母が外出するのに洋服を見せにきた。
昨日の午後からあれこれ組み合わせて着てみてはやってくるを繰り返してきた。いよいよ出かける直前になって「どう」と確認にきたのだ。
もともとセンスがいい人だから、わざわざ私に相談する必要ないのにと思うが、そこは受け止め、手をとめて丁寧に対応する。
「いいんじゃない」ではダメなのだ。
色の組み合わせがいいから、元気よく見えていいと思う。
レースが可愛らしくていいと思う。
ほんと?おばあさんなのにちょっと派手じゃないかしら。
そんなことない。可愛らしいおばあちゃんって感じでいいよ。
このブラウス、もう何十年も前のなの、古くない?
いや、そんなことない。品が良くていいよ。
あ、そ。じゃあこれにするわ。ありがとう。
そのやりとりがあってからの、当日、いよいよ出かける時になってちょっと違う服装で現れる。
やっぱりこれにした。おかしい?
振り出しに戻っている。
いや、いいよ。それも。可愛いじゃない。
これにあの靴じゃおかしいわよね。
いや、いいよ。スニーカーだっていいと思うよ。今日はたくさん歩くんだし疲れない方がいいよ。
そうかしら。そう。じゃあそうするわ。
一旦引込み、玄関からぐるっと回って今度は庭から顔を見せた。
いってきます。
見ると、足にはスニーカーではなく黒いパンプス。
これで銀座を歩くのだ。さすがだ。
楽で着心地がいいのが一番と服装を決める私より彼女の女度はずっと高い。
おかしくないかしら。
素敵よ。

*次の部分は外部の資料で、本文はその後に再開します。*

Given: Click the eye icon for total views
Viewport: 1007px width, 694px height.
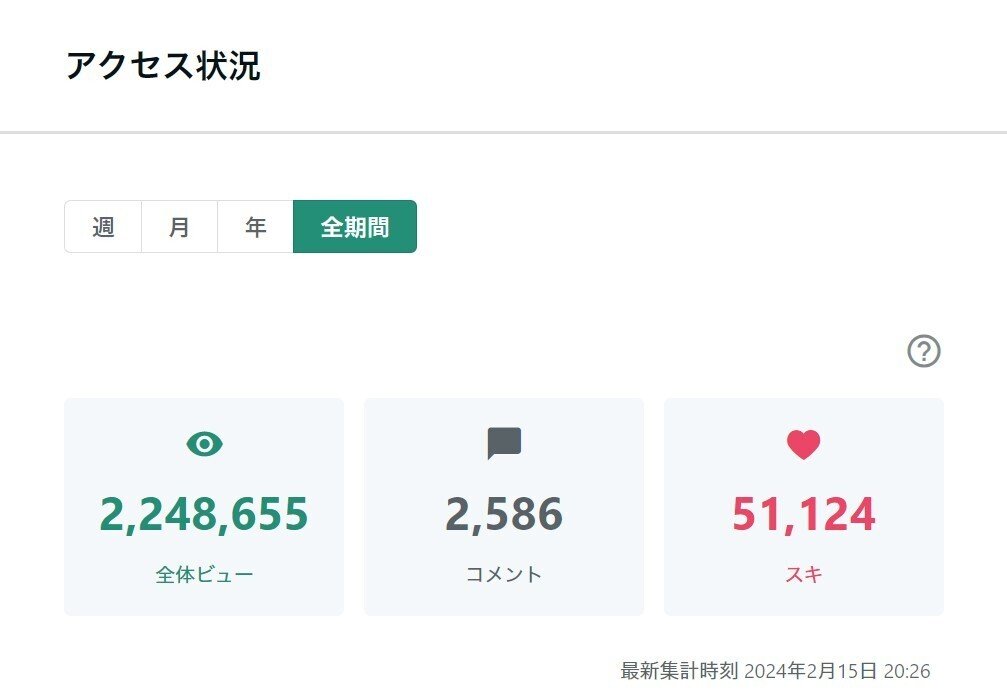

お洒落な人って感じ。
パッと表情が明るくなった。
そ。じゃ、行ってきます。
これか。このワードだったか。
お洒落な人って感じがする。
ああ確かに。私ももし言われるんだったら、可愛いとか似合ってるより、お洒落な人って言われたら嬉しい。
なんでだろう。
センスを認められた気がするからだろうか。